- Set of tasks
a) Reproduce everything in the terms of sale passage from "4. Should damaged" down to "readiness to deliver.", keeping the wording unchanged.
b) Pick up the terms of sale passage at the point where it stops and continue it in the same style.

#### Passage provided

6. Dispatch and Packing

  1. Dispatch within the territory of the Federal Republic of Germany shall be from a location to be specified at the discretion of Olympus Life Science Research Europa GmbH unless otherwise stipulated by the parties. The manner of delivery shall be subject to Olympus Life Science Research Europa GmbH’ discretion. Special requests of the Customer shall be met in so far as this is possible. The Customer shall bear any resulting additional expenses.
  2. The goods shall be delivered in packaging which is suitable for dispatch and transport. Should means of packing or transport be desired above and beyond this transportability requirement, the Customer shall bear the additional expenses.
  3. For after-sales service deliveries (replacement parts, repair equipment), postage and packaging shall be calculated separately.
  4. Should damaged packaging have to be replaced, Olympus Life Science Research Europa GmbH reserves the right to charge for the replacement if Olympus Life Science Research Europa GmbH did not cause the damage.

7. Passing of Risk

The risk lies with the Customer for all deliveries, including any returns, even if freight prepaid, f.o.b., or c.i.f. delivery has been agreed. The risk shall pass to the Customer as soon as the consignment leaves the warehouse of Olympus Life Science Research Europa GmbH or of a warehouse maintained by Olympus Life Science Research Europa GmbH. Should delivery be delayed at the Customer’s request or as a result of circumstances for which the Customer is responsible, the risk shall pass to the Customer for the duration of the delay as of the date of notification of readiness to deliver.

8. Reservation of Title

  1. Olympus Life Science Research Europa GmbH shall retain title to the goods until all present and future claims against the Customer to which Olympus Life Science Research Europa GmbH is entitled as a result of mutual business have been settled (reserved goods). Olympus Life Science Research Europa GmbH’ claims shall not be extinguished upon being included in any current account balance and Olympus Life Science Research Europa GmbH recognising this balance. The Customer shall store the reserved goods in a proper manner and insure them sufficiently at his own expense. The Customer shall be entitled to resale of the reserved goods only within the framework of his ordinary course of business, either against payment in cash or upon agreeing upon a reservation of title. The Customer shall be prohibited from transferring ownership by way of security, pledging, or otherwise disposing of the reserved goods in any manner which thwarts or impedes the reservation of title in functioning as security. Should third parties attach reserved goods in the Customer’s possession, the latter shall inform such third parties of Olympus Life Science Research Europa GmbH’ reservation of title, and shall inform Olympus Life Science Research Europa GmbH in writing of the attachment enclosing the order of attachment and a statutory declaration which declares that the goods attached are identical with the reserved goods supplied. The Customer shall bear any costs arising from attempts to prevent attachments by third parties in the event that proceedings are successful and in the event that attempts to enforce the judgement on the third parties in question are not successful.

########
#### Data segment

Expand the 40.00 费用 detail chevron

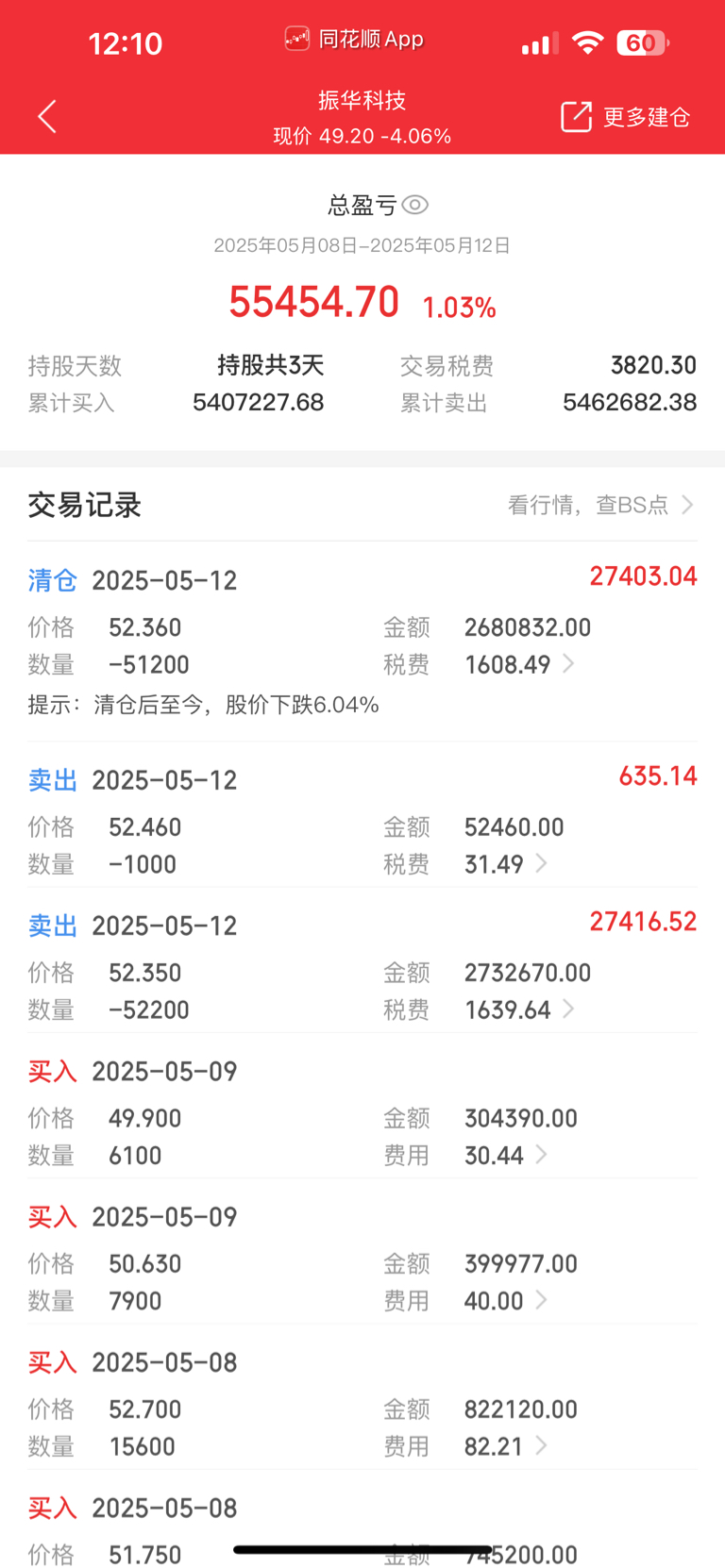click(541, 1300)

########

- Answers to the tasks
a)
4. Should damaged packaging have to be replaced, Olympus Life Science Research Europa GmbH reserves the right to charge for the replacement if Olympus Life Science Research Europa GmbH did not cause the damage.

7. Passing of Risk

The risk lies with the Customer for all deliveries, including any returns, even if freight prepaid, f.o.b., or c.i.f. delivery has been agreed. The risk shall pass to the Customer as soon as the consignment leaves the warehouse of Olympus Life Science Research Europa GmbH or of a warehouse maintained by Olympus Life Science Research Europa GmbH. Should delivery be delayed at the Customer’s request or as a result of circumstances for which the Customer is responsible, the risk shall pass to the Customer for the duration of the delay as of the date of notification of readiness to deliver.

b)
  2. Any modification or processing of the reserved goods effected by the Customer on behalf of Olympus Life Science Research Europa GmbH shall not give rise to any obligations for Olympus Life Science Research Europa GmbH. In the event of processing, combination, or mixing of the reserved goods with other non-Olympus Life Science Research Europa GmbH goods, Olympus Life Science Research Europa GmbH shall be entitled to the resulting fractional share of co-ownership of the new item, in accordance with the ratio between the value of Olympus Life Science Research Europa GmbH reserved goods and that of the other goods processed at the time of processing, combination, or mixing. Should the Customer acquire sole ownership of the new item, he shall grant Olympus Life Science Research Europa GmbH co-ownership of the new item in proportion to the value of Olympus Life Science Research Europa GmbH’ reserved goods and shall hold the item in safe custody for Olympus Life Science Research Europa GmbH free of charge.
  3. In the event of resale or leasing of the reserved goods, the Customer assigns to Olympus Life Science Research Europa GmbH in advance and by way of security his claims against his customers arising from this resale or leasing, up to the value of the reserved goods sold in each individual case; this assignment shall apply until all claims of Olympus Life Science Research Europa GmbH arising from business dealings with the Customer have been settled. Should the reserved goods be resold or leased together with goods from other suppliers and should an overall invoice be issued for both types of goods, the Customer shall assign to Olympus Life Science Research Europa GmbH that portion of the total price charged and/or of the total rental fee corresponding to the reserved goods included in the overall invoice; the same shall apply to ancillary rights (reservation of title, transfer of ownership by way of security, bills of exchange and the like). In a fiduciary capacity and for the account of Olympus Life Science Research Europa GmbH, the Customer shall be entitled to collect claims arising from resale which have been assigned to Olympus Life Science Research Europa GmbH, and shall be entitled to enforce ancillary rights. The Customer’s authorisation to collect and the authority to enforce ancillary rights can be cancelled for good cause, in particular in the event of a substantial deterioration in his financial position. The above-mentioned authorisations in particular the Customer's authorisation to collect, shall extinguish definitively should he fail to fulfil his financial obligations to Olympus Life Science Research Europa GmbH, should insolvency proceedings be instituted against him, or should the institution of such proceedings against him be refused for insufficiency of assets. The Customer shall not be authorised to dispose of the assigned claims by other means, e.g., by assignment to third parties (in particular to financial institutions), without prior written consent of Olympus Life Science Research Europa GmbH.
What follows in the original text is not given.